Brano mostrato:

----------------

Il leader italiano agli occhi della stampa europea viene descritto come “l’Orbán italiano” che “spera di poter avere successo dove Benito Mussolini e Silvio Berlusconi hanno fallito lanciando il progetto di costruzione entro giugno, rinvigorendo la sua leadership politica sgretolata lungo la strada”. Segue nell’articolo l’elenco dei deludenti risultati elettorali raccolti fin qui.
Il ministro deriso sul palcoscenico internazionale però rilancia. Ospite della trasmissione “Cinque minuti” su Rai lo scorso 24 aprile ha annunciato che “gli studi della Società Stretto di Messina calcolano che dall’apertura del cantiere del ponte sullo Stretto saranno creati 120 mila posti di lavoro”.
È falso, ovviamente.
La difficoltà del leader leghista con la gestione dei numeri ormai è cronicizzata. I 120mila posti di lavoro erano una declamazione che risale a un anno fa. Poi i 120 mila sono diventati 100 mila, poi 50 mila, poi 40 mila, fino ad “alcune decine di migliaia”. Il 24 aprile siamo tornati al punto di partenza, 120 mila, stamattina nell’intervista al Corriere della sera è tornato a 100 mila.
Ma dove li prende i numeri il ministro Salvini? La risposta è peggio di quanto si possa immaginare.

----------------

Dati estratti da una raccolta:
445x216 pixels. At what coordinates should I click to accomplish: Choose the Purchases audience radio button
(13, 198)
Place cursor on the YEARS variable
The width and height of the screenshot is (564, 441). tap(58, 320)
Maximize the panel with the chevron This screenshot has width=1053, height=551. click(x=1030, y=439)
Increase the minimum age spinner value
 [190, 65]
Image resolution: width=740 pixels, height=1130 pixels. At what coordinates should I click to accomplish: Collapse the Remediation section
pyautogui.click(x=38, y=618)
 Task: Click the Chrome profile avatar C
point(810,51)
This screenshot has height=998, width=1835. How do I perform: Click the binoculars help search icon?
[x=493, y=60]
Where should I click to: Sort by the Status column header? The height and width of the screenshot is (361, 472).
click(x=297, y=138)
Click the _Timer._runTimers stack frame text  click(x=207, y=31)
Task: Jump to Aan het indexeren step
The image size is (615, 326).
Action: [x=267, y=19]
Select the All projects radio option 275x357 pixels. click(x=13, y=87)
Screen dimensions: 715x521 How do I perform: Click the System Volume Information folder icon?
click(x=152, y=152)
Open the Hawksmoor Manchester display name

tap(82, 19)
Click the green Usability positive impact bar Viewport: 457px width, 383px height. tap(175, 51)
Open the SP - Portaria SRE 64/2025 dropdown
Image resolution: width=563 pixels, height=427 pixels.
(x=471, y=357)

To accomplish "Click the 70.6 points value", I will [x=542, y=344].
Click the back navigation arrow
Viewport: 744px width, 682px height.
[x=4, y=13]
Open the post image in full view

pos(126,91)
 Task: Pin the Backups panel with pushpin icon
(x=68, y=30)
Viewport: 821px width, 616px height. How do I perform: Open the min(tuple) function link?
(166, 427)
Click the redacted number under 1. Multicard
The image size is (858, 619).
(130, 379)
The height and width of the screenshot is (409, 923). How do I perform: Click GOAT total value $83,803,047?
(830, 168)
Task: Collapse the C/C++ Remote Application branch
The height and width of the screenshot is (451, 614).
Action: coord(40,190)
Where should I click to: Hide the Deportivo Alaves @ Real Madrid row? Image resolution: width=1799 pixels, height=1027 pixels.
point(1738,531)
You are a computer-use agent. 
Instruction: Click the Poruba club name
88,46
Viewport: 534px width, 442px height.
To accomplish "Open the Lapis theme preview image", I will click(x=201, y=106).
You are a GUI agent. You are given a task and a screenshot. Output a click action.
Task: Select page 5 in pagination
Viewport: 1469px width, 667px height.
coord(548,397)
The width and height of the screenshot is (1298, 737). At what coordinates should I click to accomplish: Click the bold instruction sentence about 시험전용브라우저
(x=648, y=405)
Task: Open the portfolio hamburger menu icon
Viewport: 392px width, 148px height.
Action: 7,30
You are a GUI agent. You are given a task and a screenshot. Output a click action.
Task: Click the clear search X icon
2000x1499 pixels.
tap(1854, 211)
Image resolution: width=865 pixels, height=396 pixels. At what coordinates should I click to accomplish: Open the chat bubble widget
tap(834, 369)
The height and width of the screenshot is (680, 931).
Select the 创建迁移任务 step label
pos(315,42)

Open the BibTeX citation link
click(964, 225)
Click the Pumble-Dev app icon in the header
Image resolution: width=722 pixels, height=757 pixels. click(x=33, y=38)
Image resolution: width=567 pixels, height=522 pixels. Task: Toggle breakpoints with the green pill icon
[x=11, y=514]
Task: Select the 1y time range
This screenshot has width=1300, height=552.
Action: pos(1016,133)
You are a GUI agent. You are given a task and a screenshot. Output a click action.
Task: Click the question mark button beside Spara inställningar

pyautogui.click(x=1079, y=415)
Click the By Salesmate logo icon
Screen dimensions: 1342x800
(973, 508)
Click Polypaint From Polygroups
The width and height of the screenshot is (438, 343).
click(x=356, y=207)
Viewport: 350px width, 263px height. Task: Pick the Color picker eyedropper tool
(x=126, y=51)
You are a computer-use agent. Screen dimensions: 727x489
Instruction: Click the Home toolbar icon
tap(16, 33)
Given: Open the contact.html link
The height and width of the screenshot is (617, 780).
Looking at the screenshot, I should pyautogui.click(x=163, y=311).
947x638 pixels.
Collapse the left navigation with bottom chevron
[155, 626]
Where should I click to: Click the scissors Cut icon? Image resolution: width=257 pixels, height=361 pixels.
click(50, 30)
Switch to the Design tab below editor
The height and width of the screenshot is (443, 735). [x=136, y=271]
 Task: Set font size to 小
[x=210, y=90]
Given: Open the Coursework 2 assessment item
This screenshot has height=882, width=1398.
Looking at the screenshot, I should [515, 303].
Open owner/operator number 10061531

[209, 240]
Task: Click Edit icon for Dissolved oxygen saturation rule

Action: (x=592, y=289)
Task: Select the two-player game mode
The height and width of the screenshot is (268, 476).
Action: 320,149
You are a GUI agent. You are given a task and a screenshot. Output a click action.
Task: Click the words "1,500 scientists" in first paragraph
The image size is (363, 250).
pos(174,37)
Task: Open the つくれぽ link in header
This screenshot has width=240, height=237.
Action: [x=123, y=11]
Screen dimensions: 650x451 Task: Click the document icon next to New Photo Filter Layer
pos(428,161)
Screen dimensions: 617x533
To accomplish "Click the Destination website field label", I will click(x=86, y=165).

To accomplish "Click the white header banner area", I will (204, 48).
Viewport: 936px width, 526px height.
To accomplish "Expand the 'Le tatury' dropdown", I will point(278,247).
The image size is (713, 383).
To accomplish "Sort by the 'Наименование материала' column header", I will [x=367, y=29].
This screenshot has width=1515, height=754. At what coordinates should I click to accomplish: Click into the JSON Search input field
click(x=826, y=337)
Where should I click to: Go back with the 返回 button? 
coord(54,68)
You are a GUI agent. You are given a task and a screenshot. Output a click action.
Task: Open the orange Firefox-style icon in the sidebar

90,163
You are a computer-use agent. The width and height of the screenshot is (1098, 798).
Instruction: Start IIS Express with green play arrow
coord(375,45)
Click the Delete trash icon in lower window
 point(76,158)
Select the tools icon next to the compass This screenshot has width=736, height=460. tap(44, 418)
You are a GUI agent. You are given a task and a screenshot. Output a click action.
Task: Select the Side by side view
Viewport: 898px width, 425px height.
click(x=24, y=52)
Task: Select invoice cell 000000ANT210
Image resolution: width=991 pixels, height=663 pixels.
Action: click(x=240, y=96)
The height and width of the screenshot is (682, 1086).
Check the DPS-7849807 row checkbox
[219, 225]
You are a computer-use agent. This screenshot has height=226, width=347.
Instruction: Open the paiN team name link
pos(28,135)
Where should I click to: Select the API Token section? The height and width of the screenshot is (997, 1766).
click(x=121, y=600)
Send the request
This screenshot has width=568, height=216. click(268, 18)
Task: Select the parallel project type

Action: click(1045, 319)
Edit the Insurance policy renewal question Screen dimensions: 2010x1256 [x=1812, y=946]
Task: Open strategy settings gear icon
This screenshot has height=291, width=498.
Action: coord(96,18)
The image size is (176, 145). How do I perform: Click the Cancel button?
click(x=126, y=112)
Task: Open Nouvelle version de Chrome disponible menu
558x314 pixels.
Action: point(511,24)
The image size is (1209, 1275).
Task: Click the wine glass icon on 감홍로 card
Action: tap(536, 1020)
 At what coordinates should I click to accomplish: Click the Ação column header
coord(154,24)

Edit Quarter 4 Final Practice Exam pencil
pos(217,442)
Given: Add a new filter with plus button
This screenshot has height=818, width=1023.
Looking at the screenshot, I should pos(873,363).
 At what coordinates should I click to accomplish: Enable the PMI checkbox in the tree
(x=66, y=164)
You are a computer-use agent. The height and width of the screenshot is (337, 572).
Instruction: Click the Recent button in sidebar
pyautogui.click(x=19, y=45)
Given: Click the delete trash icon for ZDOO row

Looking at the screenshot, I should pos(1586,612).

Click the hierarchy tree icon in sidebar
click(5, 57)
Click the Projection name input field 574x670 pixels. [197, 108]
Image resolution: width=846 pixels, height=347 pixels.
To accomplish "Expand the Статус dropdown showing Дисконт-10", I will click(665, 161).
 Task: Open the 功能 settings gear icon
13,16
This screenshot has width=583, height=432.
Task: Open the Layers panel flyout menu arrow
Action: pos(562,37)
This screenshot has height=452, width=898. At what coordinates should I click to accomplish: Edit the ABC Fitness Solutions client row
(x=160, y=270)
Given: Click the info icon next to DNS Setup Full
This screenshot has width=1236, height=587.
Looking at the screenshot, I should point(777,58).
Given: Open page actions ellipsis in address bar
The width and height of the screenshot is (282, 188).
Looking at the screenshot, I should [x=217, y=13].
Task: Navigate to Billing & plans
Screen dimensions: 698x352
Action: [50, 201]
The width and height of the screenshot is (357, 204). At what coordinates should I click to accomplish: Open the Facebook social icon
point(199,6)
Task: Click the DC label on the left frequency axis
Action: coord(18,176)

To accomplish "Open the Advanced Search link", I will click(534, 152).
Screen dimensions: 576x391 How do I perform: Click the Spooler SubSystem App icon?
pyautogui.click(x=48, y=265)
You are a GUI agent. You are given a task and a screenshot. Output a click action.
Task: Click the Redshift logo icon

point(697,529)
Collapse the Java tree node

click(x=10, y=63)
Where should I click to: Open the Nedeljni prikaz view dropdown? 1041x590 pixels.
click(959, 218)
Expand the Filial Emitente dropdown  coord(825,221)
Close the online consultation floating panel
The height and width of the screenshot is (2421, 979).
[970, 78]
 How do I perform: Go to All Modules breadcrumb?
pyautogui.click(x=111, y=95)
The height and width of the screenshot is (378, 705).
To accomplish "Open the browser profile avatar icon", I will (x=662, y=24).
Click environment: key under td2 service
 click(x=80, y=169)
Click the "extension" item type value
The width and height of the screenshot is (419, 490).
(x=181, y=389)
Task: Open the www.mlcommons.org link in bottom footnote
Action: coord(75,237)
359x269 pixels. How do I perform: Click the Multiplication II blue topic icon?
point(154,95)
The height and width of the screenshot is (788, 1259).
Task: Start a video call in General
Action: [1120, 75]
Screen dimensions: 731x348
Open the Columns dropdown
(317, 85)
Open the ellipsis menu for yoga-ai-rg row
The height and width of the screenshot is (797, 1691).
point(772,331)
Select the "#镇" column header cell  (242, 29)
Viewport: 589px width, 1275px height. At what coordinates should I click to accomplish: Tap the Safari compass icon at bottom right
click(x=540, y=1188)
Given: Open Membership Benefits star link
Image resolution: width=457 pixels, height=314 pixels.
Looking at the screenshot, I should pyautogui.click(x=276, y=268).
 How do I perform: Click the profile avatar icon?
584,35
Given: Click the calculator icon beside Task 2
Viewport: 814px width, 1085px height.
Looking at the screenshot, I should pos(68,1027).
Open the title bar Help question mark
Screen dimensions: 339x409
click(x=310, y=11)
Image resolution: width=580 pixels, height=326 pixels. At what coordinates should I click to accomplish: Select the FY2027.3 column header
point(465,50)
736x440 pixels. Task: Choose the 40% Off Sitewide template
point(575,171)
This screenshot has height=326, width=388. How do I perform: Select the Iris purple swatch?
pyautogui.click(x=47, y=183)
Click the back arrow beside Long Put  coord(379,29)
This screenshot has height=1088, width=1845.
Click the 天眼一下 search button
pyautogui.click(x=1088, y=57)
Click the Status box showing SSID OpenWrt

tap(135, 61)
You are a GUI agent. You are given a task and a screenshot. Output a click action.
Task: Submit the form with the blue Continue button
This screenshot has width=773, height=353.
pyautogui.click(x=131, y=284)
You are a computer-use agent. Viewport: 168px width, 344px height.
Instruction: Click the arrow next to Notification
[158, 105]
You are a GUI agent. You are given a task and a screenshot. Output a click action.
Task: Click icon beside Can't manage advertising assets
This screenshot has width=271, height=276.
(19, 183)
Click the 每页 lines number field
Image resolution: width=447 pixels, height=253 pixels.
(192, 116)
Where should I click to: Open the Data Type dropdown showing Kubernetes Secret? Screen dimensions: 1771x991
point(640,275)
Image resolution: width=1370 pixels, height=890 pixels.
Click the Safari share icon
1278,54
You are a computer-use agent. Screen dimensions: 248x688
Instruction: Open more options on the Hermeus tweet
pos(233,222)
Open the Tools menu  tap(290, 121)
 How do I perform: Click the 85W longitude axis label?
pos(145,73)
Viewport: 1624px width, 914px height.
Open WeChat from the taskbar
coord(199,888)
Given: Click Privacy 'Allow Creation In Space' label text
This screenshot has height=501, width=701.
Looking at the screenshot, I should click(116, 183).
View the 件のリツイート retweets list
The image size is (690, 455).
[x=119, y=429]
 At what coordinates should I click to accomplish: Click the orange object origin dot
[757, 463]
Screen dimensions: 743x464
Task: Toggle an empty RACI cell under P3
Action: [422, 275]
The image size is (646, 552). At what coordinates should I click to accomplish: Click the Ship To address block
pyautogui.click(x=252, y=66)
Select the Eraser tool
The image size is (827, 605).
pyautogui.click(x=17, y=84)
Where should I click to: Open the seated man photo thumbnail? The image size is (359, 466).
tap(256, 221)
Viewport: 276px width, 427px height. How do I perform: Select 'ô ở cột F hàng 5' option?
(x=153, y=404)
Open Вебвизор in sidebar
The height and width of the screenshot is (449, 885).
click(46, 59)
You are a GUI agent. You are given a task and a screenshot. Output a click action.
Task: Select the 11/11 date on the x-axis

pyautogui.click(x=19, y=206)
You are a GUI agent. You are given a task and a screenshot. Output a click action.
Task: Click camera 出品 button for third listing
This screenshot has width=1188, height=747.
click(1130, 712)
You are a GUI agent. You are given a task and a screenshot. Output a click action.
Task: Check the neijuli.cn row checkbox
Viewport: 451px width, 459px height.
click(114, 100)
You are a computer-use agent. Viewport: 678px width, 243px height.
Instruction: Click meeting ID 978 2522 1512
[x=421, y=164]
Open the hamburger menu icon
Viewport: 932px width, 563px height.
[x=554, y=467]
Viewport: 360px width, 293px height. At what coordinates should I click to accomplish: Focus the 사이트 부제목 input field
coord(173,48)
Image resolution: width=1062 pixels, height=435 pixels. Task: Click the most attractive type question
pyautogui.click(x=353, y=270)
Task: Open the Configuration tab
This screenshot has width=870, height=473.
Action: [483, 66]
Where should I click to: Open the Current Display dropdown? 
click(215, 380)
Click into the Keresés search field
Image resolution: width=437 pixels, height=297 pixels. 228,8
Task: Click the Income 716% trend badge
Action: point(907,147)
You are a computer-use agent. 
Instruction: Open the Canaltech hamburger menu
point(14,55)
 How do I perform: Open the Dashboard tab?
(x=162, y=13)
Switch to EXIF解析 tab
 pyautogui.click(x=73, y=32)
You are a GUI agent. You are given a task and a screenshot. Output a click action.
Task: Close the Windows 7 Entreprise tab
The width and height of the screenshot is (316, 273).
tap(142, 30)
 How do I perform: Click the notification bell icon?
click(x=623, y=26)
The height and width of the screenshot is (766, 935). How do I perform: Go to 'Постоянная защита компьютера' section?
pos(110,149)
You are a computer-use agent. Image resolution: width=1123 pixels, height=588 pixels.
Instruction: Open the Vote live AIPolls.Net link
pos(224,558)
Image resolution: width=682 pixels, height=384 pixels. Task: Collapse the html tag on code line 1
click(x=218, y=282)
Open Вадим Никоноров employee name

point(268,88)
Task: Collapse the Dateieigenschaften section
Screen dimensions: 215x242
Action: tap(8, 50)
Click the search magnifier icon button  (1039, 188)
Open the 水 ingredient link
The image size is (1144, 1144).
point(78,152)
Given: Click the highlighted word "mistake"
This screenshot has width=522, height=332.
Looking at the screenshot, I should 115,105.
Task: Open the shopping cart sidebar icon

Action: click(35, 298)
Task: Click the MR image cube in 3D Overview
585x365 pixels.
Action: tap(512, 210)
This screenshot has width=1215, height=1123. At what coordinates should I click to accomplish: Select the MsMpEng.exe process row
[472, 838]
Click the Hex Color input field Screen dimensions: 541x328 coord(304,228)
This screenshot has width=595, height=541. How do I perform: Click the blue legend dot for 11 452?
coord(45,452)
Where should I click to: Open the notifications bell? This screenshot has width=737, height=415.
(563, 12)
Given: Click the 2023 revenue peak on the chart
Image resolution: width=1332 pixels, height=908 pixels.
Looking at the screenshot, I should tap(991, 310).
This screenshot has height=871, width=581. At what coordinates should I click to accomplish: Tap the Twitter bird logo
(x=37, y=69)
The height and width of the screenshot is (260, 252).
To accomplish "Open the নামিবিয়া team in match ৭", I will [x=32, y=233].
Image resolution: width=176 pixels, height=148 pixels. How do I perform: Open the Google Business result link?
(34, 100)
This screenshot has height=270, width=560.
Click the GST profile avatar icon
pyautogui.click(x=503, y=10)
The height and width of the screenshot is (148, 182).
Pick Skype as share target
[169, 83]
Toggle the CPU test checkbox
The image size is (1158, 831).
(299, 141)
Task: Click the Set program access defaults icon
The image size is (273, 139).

----------------

Compito: Prosegui il brano sui posti di lavoro promessi per il ponte sullo Stretto, partendo dopo la sua ultima frase. Questi dati sono materiale a parte.

Risposta all'esercizio:
Come sottolinea Pagella politica a marzo la Società Stretto di Messina ha presentato il progetto del ponte sullo Stretto in un’audizione alle Commissioni Ponte dei comuni di Messina (Sicilia) e Villa San Giovanni (Calabria). Tra le slide della presentazione, ce n’è una dedicata agli impatti che la realizzazione del “collegamento stabile tra la Sicilia e la Calabria” potrebbe avere sull’occupazione. La Società Stretto di Messina ha stimato che la costruzione del ponte richiederà 30 mila unità lavorative annue (abbreviate con la sigla “ULA”) per quanto riguarda il lavoro diretto e 90 mila ULA per quanto riguarda il lavoro indiretto e quello indotto. Salvini ha sommato le due cifre, sbagliando.
Come spiega Pagella politica le unità di lavoro annuo non corrispondono al numero di occupati: “un’unità di lavoro annuo rappresenta infatti la quantità di lavoro svolta da una persona impiegata a tempo pieno per un intero anno”.
In base alle tempistiche stimate dalla Società Stretto di Messina, il cantiere del ponte durerà almeno sette anni. Da qui viene il numero dei “4.300 occupati in media nel periodo di costruzione del ponte” indicato dalla Società Stretto di Messina: bisogna dividere le 30 mila ULA per sette.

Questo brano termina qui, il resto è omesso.